*Assignment:*
Retype the listing that follows, leaving nothing out.

*Data shown:*
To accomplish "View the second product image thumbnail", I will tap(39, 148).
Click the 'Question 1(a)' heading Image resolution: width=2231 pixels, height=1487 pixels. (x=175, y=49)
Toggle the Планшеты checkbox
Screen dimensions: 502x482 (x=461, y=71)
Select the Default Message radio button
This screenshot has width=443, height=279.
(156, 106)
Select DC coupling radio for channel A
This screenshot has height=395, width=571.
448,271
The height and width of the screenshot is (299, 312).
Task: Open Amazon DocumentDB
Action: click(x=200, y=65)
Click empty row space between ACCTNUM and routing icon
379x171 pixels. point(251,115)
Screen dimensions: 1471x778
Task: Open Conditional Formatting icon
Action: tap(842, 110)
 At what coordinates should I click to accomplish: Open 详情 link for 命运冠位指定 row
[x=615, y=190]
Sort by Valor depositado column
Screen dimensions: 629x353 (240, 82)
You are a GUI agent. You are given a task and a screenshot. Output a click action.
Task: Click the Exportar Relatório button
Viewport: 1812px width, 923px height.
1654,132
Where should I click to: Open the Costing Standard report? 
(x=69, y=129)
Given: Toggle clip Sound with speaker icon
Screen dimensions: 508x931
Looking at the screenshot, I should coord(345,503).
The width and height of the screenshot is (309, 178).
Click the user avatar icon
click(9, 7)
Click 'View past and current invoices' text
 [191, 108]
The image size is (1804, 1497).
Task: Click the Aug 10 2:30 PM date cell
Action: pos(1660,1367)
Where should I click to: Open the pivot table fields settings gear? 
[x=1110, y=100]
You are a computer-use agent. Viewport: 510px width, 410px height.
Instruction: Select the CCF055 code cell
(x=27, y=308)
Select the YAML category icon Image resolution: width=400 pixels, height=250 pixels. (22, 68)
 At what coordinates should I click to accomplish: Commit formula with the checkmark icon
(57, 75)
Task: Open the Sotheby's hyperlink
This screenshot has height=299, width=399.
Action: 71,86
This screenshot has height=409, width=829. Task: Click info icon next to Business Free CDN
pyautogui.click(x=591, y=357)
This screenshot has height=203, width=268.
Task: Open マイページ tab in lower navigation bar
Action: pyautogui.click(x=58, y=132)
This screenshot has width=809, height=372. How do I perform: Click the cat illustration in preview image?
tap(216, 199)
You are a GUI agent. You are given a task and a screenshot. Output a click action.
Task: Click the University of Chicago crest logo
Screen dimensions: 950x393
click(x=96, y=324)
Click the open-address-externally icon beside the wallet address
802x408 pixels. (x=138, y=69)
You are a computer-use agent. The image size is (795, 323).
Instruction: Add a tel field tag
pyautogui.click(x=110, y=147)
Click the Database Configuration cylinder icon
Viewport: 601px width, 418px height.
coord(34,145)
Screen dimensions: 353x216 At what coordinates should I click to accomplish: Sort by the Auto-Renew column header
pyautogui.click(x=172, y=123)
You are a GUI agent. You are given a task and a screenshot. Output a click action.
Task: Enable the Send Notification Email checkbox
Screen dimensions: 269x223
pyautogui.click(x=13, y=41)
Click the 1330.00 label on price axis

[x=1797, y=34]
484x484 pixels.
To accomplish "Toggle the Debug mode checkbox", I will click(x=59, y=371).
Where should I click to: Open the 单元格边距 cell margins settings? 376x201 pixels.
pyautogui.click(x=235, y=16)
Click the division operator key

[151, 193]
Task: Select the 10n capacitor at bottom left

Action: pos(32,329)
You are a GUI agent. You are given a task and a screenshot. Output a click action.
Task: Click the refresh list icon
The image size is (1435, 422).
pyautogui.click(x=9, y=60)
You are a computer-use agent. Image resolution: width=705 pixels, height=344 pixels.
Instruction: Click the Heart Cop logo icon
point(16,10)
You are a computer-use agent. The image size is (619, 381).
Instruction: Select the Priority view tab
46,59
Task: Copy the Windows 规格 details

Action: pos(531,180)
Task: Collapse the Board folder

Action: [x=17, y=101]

*Answer box:*
To accomplish "View the second product image thumbnail", I will tap(39, 148).
Click the 'Question 1(a)' heading Image resolution: width=2231 pixels, height=1487 pixels. (x=175, y=49)
Toggle the Планшеты checkbox
Screen dimensions: 502x482 (x=461, y=71)
Select the Default Message radio button
This screenshot has width=443, height=279.
(156, 106)
Select DC coupling radio for channel A
This screenshot has height=395, width=571.
448,271
The height and width of the screenshot is (299, 312).
Task: Open Amazon DocumentDB
Action: click(x=200, y=65)
Click empty row space between ACCTNUM and routing icon
379x171 pixels. point(251,115)
Screen dimensions: 1471x778
Task: Open Conditional Formatting icon
Action: tap(842, 110)
 At what coordinates should I click to accomplish: Open 详情 link for 命运冠位指定 row
[x=615, y=190]
Sort by Valor depositado column
Screen dimensions: 629x353 (240, 82)
You are a GUI agent. You are given a task and a screenshot. Output a click action.
Task: Click the Exportar Relatório button
Viewport: 1812px width, 923px height.
1654,132
Where should I click to: Open the Costing Standard report? 
(x=69, y=129)
Given: Toggle clip Sound with speaker icon
Screen dimensions: 508x931
Looking at the screenshot, I should coord(345,503).
The width and height of the screenshot is (309, 178).
Click the user avatar icon
click(9, 7)
Click 'View past and current invoices' text
 [191, 108]
The image size is (1804, 1497).
Task: Click the Aug 10 2:30 PM date cell
Action: pos(1660,1367)
Where should I click to: Open the pivot table fields settings gear? 
[x=1110, y=100]
You are a computer-use agent. Viewport: 510px width, 410px height.
Instruction: Select the CCF055 code cell
(x=27, y=308)
Select the YAML category icon Image resolution: width=400 pixels, height=250 pixels. (22, 68)
 At what coordinates should I click to accomplish: Commit formula with the checkmark icon
(57, 75)
Task: Open the Sotheby's hyperlink
This screenshot has height=299, width=399.
Action: 71,86
This screenshot has height=409, width=829. Task: Click info icon next to Business Free CDN
pyautogui.click(x=591, y=357)
This screenshot has height=203, width=268.
Task: Open マイページ tab in lower navigation bar
Action: pyautogui.click(x=58, y=132)
This screenshot has width=809, height=372. How do I perform: Click the cat illustration in preview image?
tap(216, 199)
You are a GUI agent. You are given a task and a screenshot. Output a click action.
Task: Click the University of Chicago crest logo
Screen dimensions: 950x393
click(x=96, y=324)
Click the open-address-externally icon beside the wallet address
802x408 pixels. (x=138, y=69)
You are a computer-use agent. The image size is (795, 323).
Instruction: Add a tel field tag
pyautogui.click(x=110, y=147)
Click the Database Configuration cylinder icon
Viewport: 601px width, 418px height.
coord(34,145)
Screen dimensions: 353x216 At what coordinates should I click to accomplish: Sort by the Auto-Renew column header
pyautogui.click(x=172, y=123)
You are a GUI agent. You are given a task and a screenshot. Output a click action.
Task: Enable the Send Notification Email checkbox
Screen dimensions: 269x223
pyautogui.click(x=13, y=41)
Click the 1330.00 label on price axis

[x=1797, y=34]
484x484 pixels.
To accomplish "Toggle the Debug mode checkbox", I will click(x=59, y=371).
Where should I click to: Open the 单元格边距 cell margins settings? 376x201 pixels.
pyautogui.click(x=235, y=16)
Click the division operator key

[151, 193]
Task: Select the 10n capacitor at bottom left

Action: pos(32,329)
You are a GUI agent. You are given a task and a screenshot. Output a click action.
Task: Click the refresh list icon
The image size is (1435, 422).
pyautogui.click(x=9, y=60)
You are a computer-use agent. Image resolution: width=705 pixels, height=344 pixels.
Instruction: Click the Heart Cop logo icon
point(16,10)
You are a computer-use agent. The image size is (619, 381).
Instruction: Select the Priority view tab
46,59
Task: Copy the Windows 规格 details

Action: pos(531,180)
Task: Collapse the Board folder

Action: [x=17, y=101]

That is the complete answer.